** TEXT SECTION **
# Saddle recommendations for wide sit bones



## SFTifoso

I have wide sit bones. I've borrowed or bought/sold a few saddles, but have yet to find one that's comfortable. I've tried the Bontrager Affinity (stock Trek 1.2 saddle), Specialized Toupe Expert (143 mm), Selle Italia Man, and Selle Italia Turbomatic. All of them feel too narrow, and put a lot of pressure on my soft tissues. Sit bones feel like their around the saddle, and not on it. I also have low flexibility on my lower back.

I know saddles are a very personal thing, but with so many saddle brands out there, I'm simply looking for recommendations to hopefully narrow my search. Thanks.


----------



## PJ352

SFTifoso said:


> I have wide sit bones. I've borrowed or bought/sold a few saddles, but have yet to find one that's comfortable. I've tried the Bontrager Affinity (stock Trek 1.2 saddle), Specialized Toupe Expert (143 mm), Selle Italia Man, and Selle Italia Turbomatic. All of them feel too narrow, and put a lot of pressure on my soft tissues. Sit bones feel like their around the saddle, and not on it. I also have low flexibility on my lower back.
> 
> I know saddles are a very personal thing, but with so many saddle brands out there, I'm simply looking for recommendations to hopefully narrow my search. Thanks.


If you do in fact have wider sit bones (as one example) the 143mm Spec Toupe is going to be too narrow for you. More info on that below.

Many Specialized shops have a method to measure your sit bones, but it can also be done at home (see below). _However_, there's more to saddle comfort that _just_ width. Variations in length, contours, construction and correct saddle set up (as well as overall bike fit) all play roles. 

Also, you might want to visit the Specialized forum. There's a thread going on saddles that might interest you.

From Spec's FAQ section:
Quote.
How to measure saddle size at home.
Published 11/07/2008 06:34 AM | Updated 01/13/2011 10:11 AM
Q: How to measure yourself (e.g. sit bone position) and select an appropriate Specialized BG saddle?

A: There is a way to find out your sit bone width at home but the accuracy may be a bit subjective.

First of all, find some kind of compressible foam that will hold it's shape for a few moments when you stand up.

Something along the lines of a sleeping bag pad, or stadium cushion.

** REQUIRED TASK **
Which saddles does the first poster in the thread on wide sit bones say they have tried?

** COLLECTED DATA **
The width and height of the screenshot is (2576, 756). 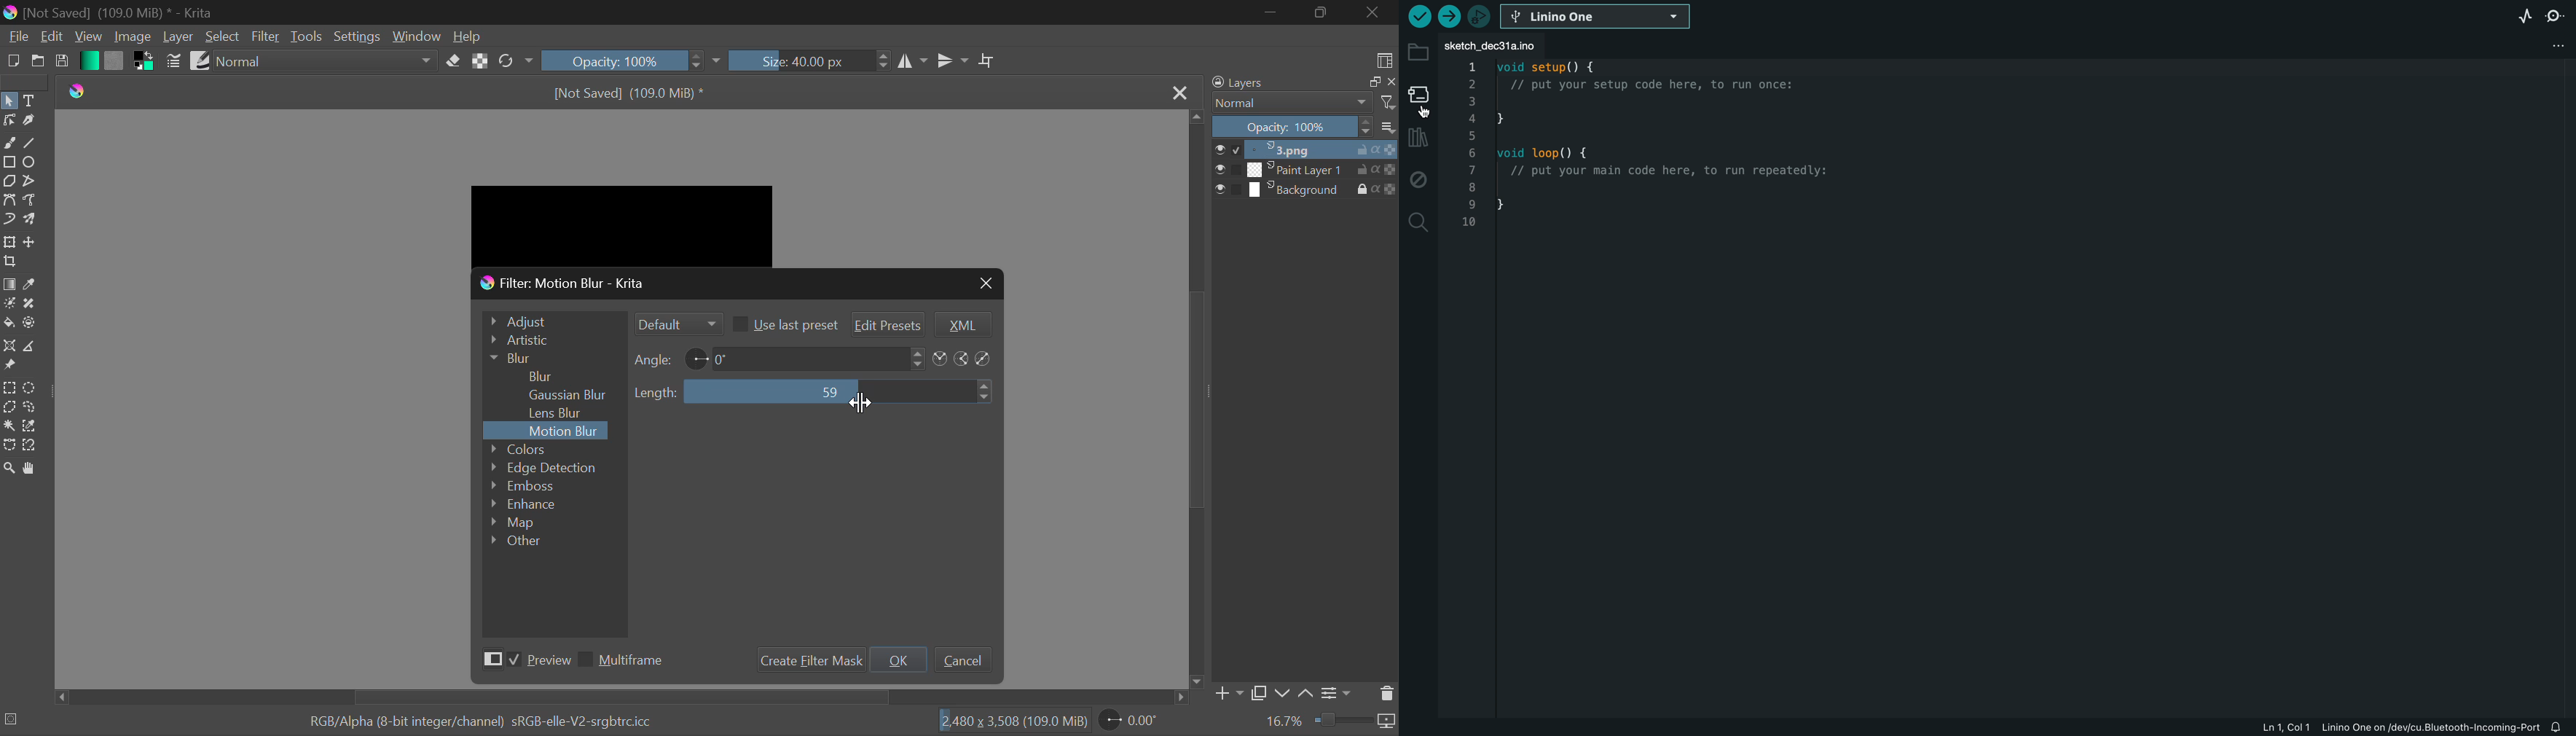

** CORRECT ANSWER **
- Bontrager Affinity
- Specialized Toupe Expert (143 mm)
- Selle Italia Man
- Selle Italia Turbomatic